--- WHAT YOU WILL DO ---
[A] Quote the passage from the article on the Wyoming voter data complaint, starting at "In a complaint" and ending at "his office’s work.".
[B] Condense the paragraph that begins "Pointing to a" in the article on the Wyoming voter data complaint into a shorter version that keeps its main facts.

Wyoming
Wyoming lawyer files complaint against Gray for providing voter data to feds – WyoFile
A Cheyenne lawyer wants a special prosecutor to take on a complaint filed with the Wyoming Attorney General’s Office against Secretary of State Chuck Gray for sharing sensitive voter data with the federal government.
In a complaint sent Monday to Wyoming Attorney General Keith Kautz, private attorney George Powers alleges that Gray “knowingly and willfully violated his statutory duty to maintain the personally identifiable information in [Wyoming’s voter roll list,] as required by [state law.]”
Pointing to a “clear and immediate conflict of interest,” Powers asked Kautz to refer the complaint “and any further investigation and prosecution … to an independent, disinterested officer, such as a district court judge, for the appointment of a qualified, independent special prosecutor.”
Gray maintains Powers’ complaint is nothing more than an attempt to undermine his office’s work.
“The radical Left and the media will stop at nothing to undermine our work to ensure election integrity and security, and George Powers latest diatribe in coordination with media outlets like WyoFile is nothing more than Trump Derangement Syndrome, clothed in an attempt to use lawfare and the leftwing media to attack my actions on election integrity,” he said in a Tuesday statement.

--- GIVEN DATA ---
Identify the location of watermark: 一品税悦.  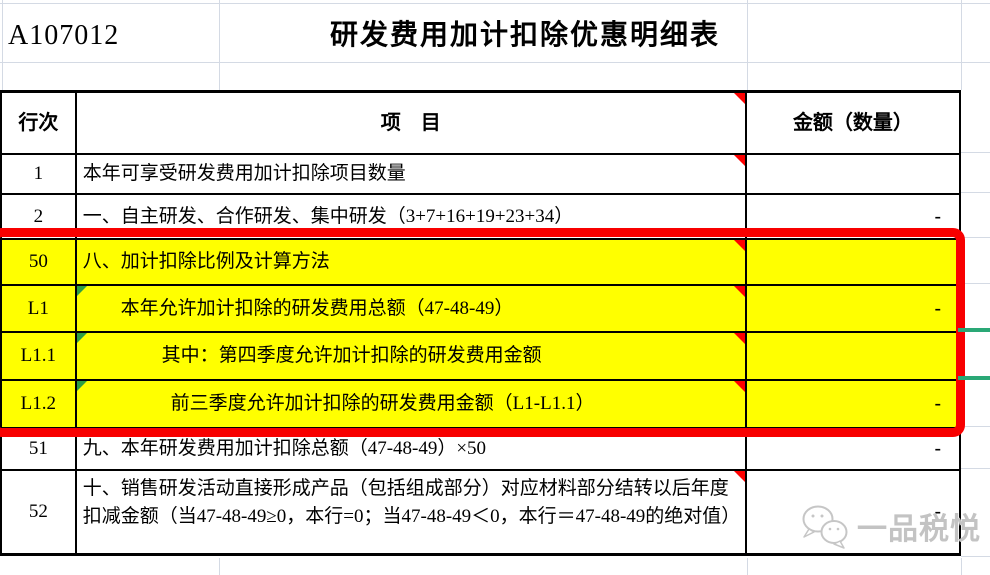
(890, 526).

--- ANSWERS PER TASK ---
[A]
In a complaint sent Monday to Wyoming Attorney General Keith Kautz, private attorney George Powers alleges that Gray “knowingly and willfully violated his statutory duty to maintain the personally identifiable information in [Wyoming’s voter roll list,] as required by [state law.]”
Pointing to a “clear and immediate conflict of interest,” Powers asked Kautz to refer the complaint “and any further investigation and prosecution … to an independent, disinterested officer, such as a district court judge, for the appointment of a qualified, independent special prosecutor.”
Gray maintains Powers’ complaint is nothing more than an attempt to undermine his office’s work.

[B] Citing a clear and immediate conflict of interest, Powers asked Kautz to refer the complaint, along with any further investigation and prosecution, to an independent officer such as a district court judge, who could appoint an independent special prosecutor.